Let me be clear, troutbum the anonymous, I don't support carbon neutrality. It just seems to monumentally impossible, if it's even needed. Plus as corrupted and criminal-infested our federal government is, I would never support anything that gives more power to the federal government. I also find it curious why part of the solution isn't to plant more trees, which clean our environment as part of their natural function.

If we want to become more carbon neutral, the first thing that the President and Congress (and you) should support is ending the illegal foreign wars under the false pretend was of the 'war on terror'. Just imagine how much carbon is emitted every day by the bombers, airplanes, tanks, trucks, depleted uranium weapons being deployed in the Middle East.

This whole discussion of 'carbon neutrality' is a sophomoric canard when President Obama is engaged in 2 illegal, undeclared wars and now he's mobilizing for another undeclared, illegal bombing war against Iran. I think someone like Knute would be the perfect author to compare and contrast how Congress wants to pass Carbon Exchange legislation while engaging in these wasteful carbon un-neutral wars being fought on false claims backed up by fraudulent evidence.

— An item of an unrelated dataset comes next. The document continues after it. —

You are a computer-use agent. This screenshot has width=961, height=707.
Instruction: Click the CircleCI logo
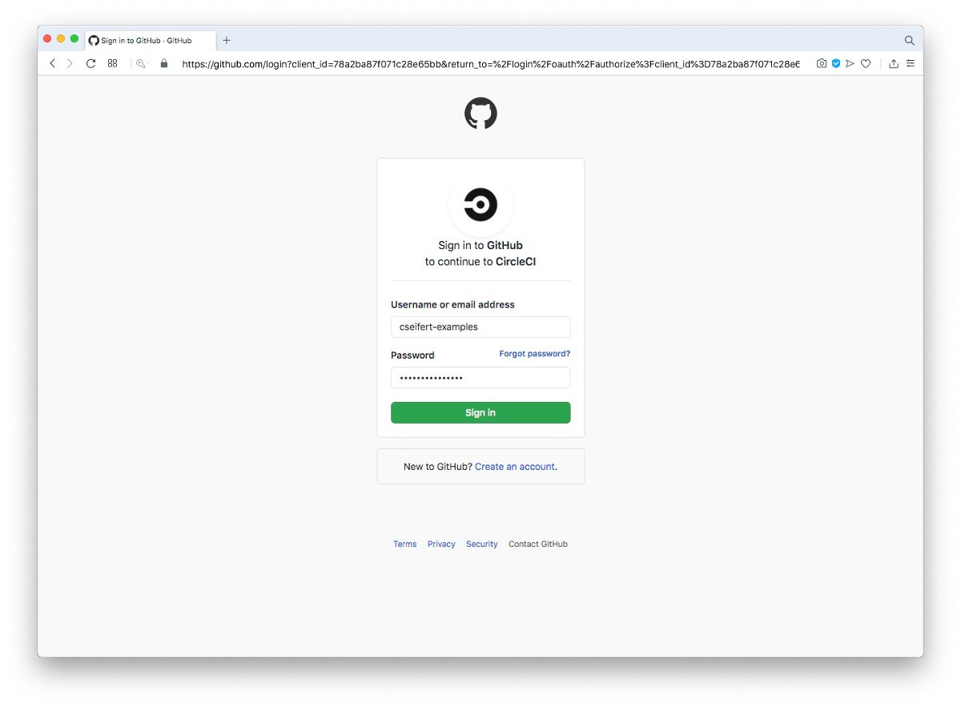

Posted Mon, Mar 22, 3:13 p.m. Inappropriate

It's all in how you spin it, Richard. Climate Change - as we've all been told - is anthropogenic. People are destroying the planet. Kill people, save the planet. War is green.

BlueLight

Posted Sat, Mar 27, 9:20 a.m. Inappropriate

Aside from the other pros and cons of the proposed glass museum at Seattle Center, there is one potential advantage to the location. "Waste" heat from the furnaces could be used to heat other Seattle Center buildings and the hot water they need. This would mitigate the carbon impact of the glass production in a way that is not practical if the glass is produced in a rural area far from other buildings.